Nitric oxide (NO), an endogenous diatomic free radical, mediates multiple physiological processes including angiogenesis, blood pressure regulation, wound healing, and the immune response. In vivo NO production is achieved by the three nitric oxide synthase (NOS) enzymes: endothelial, neuronal, and inducible NOS (eNOS, nNOS, and iNOS, respectively). The NOS enzymes generate NO at varied concentrations (nM–µM) and kinetics dependent on the enzyme location and purpose. For example, low concentrations of NO are generated from endothelial and neuronal NOS for blood vessel dilation/formation and various roles in neurotransmission. Activation of the inducible NOS isoform by immunological stimuli (e.g., lipopolysaccharides from bacteria) causes sustained NO release at high concentrations for eradicating foreign pathogens, which is central to the innate immune response. It is these critical physiological roles of endogenous NO that inspired us to design new NO-releasing macromolecular scaffolds and surfaces for use as antimicrobials and implanted device coatings. Along with this major research thrust, we also focus on developing NO-selective electrochemical sensors which are capable of measuring NO directly in complex environments (e.g., serum, wound fluid, blood).

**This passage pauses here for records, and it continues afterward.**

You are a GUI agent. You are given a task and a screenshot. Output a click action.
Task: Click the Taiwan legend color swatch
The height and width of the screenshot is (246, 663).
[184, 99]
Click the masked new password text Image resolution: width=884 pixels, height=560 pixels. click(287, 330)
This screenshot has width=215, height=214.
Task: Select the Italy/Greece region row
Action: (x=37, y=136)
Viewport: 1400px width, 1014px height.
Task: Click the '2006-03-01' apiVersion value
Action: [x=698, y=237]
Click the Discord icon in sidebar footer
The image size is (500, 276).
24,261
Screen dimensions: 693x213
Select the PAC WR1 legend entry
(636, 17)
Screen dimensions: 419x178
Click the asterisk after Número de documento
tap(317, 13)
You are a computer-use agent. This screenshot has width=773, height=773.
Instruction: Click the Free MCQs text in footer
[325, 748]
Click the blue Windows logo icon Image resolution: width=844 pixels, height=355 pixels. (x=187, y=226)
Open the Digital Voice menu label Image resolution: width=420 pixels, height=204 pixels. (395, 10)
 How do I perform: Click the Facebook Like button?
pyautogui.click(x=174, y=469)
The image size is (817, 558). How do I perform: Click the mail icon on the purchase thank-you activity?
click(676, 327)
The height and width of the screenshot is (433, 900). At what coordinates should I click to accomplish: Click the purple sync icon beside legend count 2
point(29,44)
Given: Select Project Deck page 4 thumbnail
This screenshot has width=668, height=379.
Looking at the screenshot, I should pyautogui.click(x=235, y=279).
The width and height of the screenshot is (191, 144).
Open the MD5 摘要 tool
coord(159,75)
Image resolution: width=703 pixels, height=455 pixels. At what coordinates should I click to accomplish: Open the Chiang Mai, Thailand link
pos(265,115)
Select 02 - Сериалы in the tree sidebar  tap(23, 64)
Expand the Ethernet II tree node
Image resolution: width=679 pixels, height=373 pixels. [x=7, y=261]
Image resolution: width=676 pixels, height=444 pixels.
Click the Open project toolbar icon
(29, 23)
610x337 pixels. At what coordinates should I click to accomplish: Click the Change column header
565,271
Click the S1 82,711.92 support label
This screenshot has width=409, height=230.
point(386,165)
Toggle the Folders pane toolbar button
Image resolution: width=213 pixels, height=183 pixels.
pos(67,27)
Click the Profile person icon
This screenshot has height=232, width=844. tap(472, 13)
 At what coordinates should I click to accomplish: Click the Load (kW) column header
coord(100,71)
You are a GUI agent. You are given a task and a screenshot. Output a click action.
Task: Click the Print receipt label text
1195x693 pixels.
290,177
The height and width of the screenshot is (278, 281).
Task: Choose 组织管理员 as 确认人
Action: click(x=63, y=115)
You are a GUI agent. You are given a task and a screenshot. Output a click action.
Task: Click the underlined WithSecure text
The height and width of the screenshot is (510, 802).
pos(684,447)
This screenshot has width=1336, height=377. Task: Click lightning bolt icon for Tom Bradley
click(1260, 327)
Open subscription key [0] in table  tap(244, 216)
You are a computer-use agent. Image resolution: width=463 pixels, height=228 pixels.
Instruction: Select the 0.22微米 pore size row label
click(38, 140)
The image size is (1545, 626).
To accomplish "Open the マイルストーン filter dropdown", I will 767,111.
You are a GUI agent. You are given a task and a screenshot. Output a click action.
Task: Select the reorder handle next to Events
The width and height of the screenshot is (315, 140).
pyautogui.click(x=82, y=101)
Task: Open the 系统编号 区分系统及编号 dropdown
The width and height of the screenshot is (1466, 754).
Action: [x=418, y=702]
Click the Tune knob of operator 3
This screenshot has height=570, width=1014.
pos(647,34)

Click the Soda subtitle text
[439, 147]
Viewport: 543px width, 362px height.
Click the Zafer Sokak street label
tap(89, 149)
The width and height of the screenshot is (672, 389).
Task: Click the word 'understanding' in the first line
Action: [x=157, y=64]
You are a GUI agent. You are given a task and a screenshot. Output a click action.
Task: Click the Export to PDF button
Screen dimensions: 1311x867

Dendrimers–hyperbranched polymeric macromolecules–are biocidal scaffolds with proven antibacterial activity that is dependent on the dendrimer generation (size) as well as the identity, charge, and hydrophobicity of the terminal functional groups. As the number of terminal groups predictably increases with dendrimer generation, the size and number of functionalized surface groups are easily tailored, making this class of molecules well-poised for investigating the relationships between antibacterial efficacy and surface modification. In addition, small dendrimer size results in their ability to associate with or cross bacterial membranes, providing an effective scaffold for the delivery of other antimicrobial agents. A current research focus in our group involves combining the contact-based, non-depleting antibacterial properties of dendrimers with the short-lived, release-based biocide nitric oxide. Functionalizing the dendrimer exterior prior to NO-loading has been our strategy for the development of multimodal combination therapeutics, which we anticipate will increase bactericidal efficacy against a wide range of bacterial strains. In particular, we are investigating the ability of NO-releasing dendrimers to eradicate bacteria that are common to dental caries (i.e., S. mutans) and periodontal disease (i.e., P. gingivalis, A. actinomycetemcomitans), as well as those bacteria and biofilms associated with chronic wounds (i.e., P. aeruginosa, S. aureus, MRSA).
In airway diseases associated with inflammation or chronic infections (e.g., asthma and COPD), exhaled NO concentrations are increased, especially during exacerbations. Surprisingly, exhaled NO levels in CF patients are similar to or decreased compared to healthy individuals, despite the intense inflammation associated with CF. While research into the causes and implications of low exhaled NO concentrations in CF patients is still ongoing, new therapeutic approaches are being designed to supplement NO levels in CF airways. To this end, the Schoenfisch lab has developed NO-releasing chitosan oligosaccharides. Chitosan oligosaccharides are particularly attractive as scaffold for pulmonary delivery due to their ability to be nebulized, mucoadhesive nature, low toxicity, and biodegradability. In order to store and controllably release NO, chitosan oliogosaccharides can be modified with either N-diazeniumdiolate or S-nitrosothiol moeities. Using N-diazeniumdiolate NO-donors, chitosan oligosaccharides are capable of releasing biocidal levels of NO. These scaffolds have demonstrated efficacy against P. aeruginosa biofilms–bacterial communities that are commonly implicated in chronic airway infections–at concentrations found to be non-toxic to mammalian cells.